**QUESTIONS ON THE MATERIAL:**
a) In the article on the Brown panel about race, why does Dean of the College Maud Mandel say she feels optimistic about the future? Answer in one to three sentences.
b) In the article on the Brown panel about race, what did Lloyd say the three gilded frames with pictures of black men on campus reflected?
c) Write the next part of the article on the Brown panel about race, picking up after its final sentence.

When he came to Brown as a first-year in 1966, “this was the whitest place I had ever seen,” he said, adding that there were only two black students in the class of 1970.
Barrett Hazeltine, professor emeritus of engineering, spoke about teaching in what is now the Third World Transition Program, adding that it was important for all students to “feel welcome” at Brown.
Hazeltine said it was necessary to help students of color form a sense of community and feel like they belong here. “I worry that we don’t do enough of that now,” he said.
Dawn King, visiting assistant professor of environmental studies, said race is a recurring theme in environmental studies, as readings from certain time periods are all by “dead white guys,” who were the only ones with the privilege to be published at the time.
Moreover, the focus on traditional green environmentalism based on conservation over urban environmentalism highlights what King called the “missing perspective” of people of color in the field.
Growing up in a trailer and living off food stamps, King said she did not at first believe in white privilege, but she said she came to realize she was nonetheless privileged because of her skin color.
“I never have to think about my whiteness, and that’s the whole point,” King said.
Dean of the College Maud Mandel said as a historian she studies differences between cultures, adding that since “race is socially constructed and that can change over time, (issues of racism) can be fixed — and that gives me optimism when I think about the future.”
Mandel said it is not enough to only increase the diversity of the student body and faculty. “What we’ve never really asked is how the institution should change.”
Richard Bungiro PhD’99, senior lecturer in molecular microbiology and immunology, said the Ebola epidemic has racial overtones, with many people expressing more concern for Americans who contract the disease than for the thousands of Africans who have died in the current outbreak.
Lloyd said he was both nervous and excited for the panel discussion. He said there were only three gilded frames with pictures of black men on campus, which he said reflected “white institutional presence.”
“Whiteness is not invisible, and it also does not necessarily need to be normalized,” he added.
Lloyd said the discussion could be a space for white students to have difficult discussions about racism: “Where do they go to have a conversation to interrogate their identity?”

**THE DATA:**
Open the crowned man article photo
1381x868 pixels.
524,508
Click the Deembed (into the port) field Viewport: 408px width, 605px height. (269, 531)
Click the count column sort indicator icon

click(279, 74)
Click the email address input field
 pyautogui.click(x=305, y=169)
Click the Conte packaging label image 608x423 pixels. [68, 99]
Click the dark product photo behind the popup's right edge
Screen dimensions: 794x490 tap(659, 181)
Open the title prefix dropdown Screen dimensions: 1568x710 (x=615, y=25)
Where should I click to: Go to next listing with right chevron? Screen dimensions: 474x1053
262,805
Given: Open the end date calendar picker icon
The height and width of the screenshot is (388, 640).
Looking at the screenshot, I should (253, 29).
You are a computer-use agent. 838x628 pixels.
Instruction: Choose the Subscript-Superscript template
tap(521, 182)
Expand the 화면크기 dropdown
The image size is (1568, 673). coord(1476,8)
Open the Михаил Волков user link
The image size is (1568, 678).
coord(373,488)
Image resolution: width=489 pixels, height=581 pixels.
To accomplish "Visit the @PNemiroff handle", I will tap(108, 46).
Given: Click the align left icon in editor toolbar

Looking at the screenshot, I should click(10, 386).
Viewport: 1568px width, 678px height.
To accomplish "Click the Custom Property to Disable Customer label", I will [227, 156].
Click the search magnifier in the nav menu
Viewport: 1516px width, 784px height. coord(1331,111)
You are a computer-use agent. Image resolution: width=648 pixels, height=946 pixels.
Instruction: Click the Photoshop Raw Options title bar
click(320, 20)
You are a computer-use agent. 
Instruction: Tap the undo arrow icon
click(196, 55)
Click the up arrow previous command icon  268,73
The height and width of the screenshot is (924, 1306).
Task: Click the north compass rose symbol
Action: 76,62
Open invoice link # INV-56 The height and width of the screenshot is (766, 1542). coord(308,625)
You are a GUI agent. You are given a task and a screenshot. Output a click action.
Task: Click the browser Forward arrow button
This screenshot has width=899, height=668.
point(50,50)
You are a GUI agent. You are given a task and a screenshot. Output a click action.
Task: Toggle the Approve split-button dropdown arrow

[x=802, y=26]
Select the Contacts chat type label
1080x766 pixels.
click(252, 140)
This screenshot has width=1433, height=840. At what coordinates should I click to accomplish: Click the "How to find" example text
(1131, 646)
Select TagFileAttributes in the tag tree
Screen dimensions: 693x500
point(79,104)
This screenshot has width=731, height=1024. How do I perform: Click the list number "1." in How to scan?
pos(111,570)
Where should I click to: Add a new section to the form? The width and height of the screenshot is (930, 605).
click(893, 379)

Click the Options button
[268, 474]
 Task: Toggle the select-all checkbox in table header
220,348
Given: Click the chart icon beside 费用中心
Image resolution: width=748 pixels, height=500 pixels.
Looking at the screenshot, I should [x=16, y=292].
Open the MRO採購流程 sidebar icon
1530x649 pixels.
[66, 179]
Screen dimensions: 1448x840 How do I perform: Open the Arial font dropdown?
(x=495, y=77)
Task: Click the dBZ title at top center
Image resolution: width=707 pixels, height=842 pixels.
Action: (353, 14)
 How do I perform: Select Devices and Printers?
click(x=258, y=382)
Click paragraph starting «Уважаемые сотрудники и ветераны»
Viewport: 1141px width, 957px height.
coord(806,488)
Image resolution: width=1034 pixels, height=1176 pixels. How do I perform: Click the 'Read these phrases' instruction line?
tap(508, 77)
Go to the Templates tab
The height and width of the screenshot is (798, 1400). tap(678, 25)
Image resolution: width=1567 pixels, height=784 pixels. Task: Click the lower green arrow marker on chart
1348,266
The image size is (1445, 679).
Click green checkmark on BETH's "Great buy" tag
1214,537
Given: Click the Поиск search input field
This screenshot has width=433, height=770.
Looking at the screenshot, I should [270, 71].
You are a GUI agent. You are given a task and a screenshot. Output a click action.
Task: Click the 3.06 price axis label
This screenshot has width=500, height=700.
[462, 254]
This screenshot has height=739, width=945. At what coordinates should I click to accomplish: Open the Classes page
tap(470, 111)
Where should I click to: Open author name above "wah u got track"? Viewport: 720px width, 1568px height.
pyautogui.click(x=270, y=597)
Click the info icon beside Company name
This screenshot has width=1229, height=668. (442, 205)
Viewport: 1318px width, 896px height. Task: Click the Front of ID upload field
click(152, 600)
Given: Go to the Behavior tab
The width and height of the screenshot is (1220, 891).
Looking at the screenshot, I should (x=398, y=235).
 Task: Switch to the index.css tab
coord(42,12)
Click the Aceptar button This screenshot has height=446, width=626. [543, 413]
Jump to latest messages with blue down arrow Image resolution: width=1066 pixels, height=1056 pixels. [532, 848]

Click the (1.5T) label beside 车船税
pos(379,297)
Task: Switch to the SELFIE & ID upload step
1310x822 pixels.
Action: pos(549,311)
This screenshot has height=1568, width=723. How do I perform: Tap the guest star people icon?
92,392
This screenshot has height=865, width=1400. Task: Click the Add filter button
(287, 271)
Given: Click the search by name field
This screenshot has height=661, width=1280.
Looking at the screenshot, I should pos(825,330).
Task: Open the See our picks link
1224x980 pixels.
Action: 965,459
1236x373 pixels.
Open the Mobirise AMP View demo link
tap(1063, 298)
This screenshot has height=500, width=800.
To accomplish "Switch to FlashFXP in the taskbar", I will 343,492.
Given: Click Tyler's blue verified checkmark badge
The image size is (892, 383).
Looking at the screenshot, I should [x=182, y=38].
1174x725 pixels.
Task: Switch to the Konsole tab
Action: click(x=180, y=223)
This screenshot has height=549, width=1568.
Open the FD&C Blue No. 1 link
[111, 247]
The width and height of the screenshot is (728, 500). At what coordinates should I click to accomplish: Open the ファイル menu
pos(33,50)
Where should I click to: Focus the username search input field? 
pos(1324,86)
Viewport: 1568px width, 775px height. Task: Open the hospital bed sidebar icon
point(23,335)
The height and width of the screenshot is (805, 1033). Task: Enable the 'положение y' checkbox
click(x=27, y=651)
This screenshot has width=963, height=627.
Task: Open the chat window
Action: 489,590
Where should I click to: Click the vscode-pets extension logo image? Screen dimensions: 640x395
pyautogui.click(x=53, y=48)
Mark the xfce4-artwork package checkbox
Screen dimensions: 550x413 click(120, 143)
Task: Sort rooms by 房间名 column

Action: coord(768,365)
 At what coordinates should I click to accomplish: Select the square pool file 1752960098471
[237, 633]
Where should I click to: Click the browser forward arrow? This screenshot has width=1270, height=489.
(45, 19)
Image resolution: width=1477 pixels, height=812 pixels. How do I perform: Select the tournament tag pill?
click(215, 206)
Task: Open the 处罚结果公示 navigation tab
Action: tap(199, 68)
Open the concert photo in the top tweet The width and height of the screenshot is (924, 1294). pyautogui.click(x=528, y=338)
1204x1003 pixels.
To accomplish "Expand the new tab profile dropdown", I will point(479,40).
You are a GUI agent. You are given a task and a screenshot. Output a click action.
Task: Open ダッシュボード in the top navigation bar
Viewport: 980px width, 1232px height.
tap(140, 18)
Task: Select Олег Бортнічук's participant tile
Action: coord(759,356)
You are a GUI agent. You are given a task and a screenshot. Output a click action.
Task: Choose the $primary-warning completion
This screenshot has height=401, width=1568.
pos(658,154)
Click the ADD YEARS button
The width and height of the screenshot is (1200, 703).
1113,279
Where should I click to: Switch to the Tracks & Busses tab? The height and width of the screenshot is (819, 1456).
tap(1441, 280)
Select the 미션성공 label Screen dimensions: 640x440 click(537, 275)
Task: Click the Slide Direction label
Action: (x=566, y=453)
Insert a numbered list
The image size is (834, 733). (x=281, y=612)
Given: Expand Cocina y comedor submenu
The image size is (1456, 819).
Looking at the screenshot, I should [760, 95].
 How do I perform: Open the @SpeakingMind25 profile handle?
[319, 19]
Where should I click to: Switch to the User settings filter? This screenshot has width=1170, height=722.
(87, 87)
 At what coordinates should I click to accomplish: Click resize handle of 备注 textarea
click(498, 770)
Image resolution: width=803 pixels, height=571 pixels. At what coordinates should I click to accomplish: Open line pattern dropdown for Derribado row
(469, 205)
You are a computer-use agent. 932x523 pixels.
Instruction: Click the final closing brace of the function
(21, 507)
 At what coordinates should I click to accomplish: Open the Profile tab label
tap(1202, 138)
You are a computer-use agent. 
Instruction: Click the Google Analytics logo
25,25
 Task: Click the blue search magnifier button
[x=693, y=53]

**RESPONSES IN ORDER:**
a) Mandel is optimistic because race is socially constructed and can change over time. That means issues of racism can be fixed.

b) He said they reflected "white institutional presence."

c)
In response to a question from the moderators about spaces where the panelists discuss race, Miller said he talked about race with students, including a black graduate student who requested not to go to the lab at midnight for an experiment. Miller said he did not understand at first, but the student told Miller he knew he would be stopped by the police and asked for his ID along the way.
When the moderators asked about holding colleagues accountable, Klawunn said, “In order for us to be successful, a lot of people who are not here need to be here.”
After the panelists spoke, Cohee and Lloyd opened the discussion for a few questions from the audience. The questions touched on topics such as incorporating discussions of white privilege into the classroom and bringing such conversations out of academia to other people.
In response to a student question, Miller said, “White privilege is real. Anyone who doesn’t realize it exists doesn’t have their eyes open.” But, he added, the term “white privilege” can sometimes prompt backlash from white people, and discussions should focus more on extending privilege to all people regardless of race.
The panel elicited mixed feedback from students in the audience after the event ended.
“I thought it was insufficient,” Jamie Marsicano ’15.5 told The Herald. “The whole time was spent acknowledging that white privilege exists. When students' questions asked about what to do to deal with it, it was mostly rejected by panelists."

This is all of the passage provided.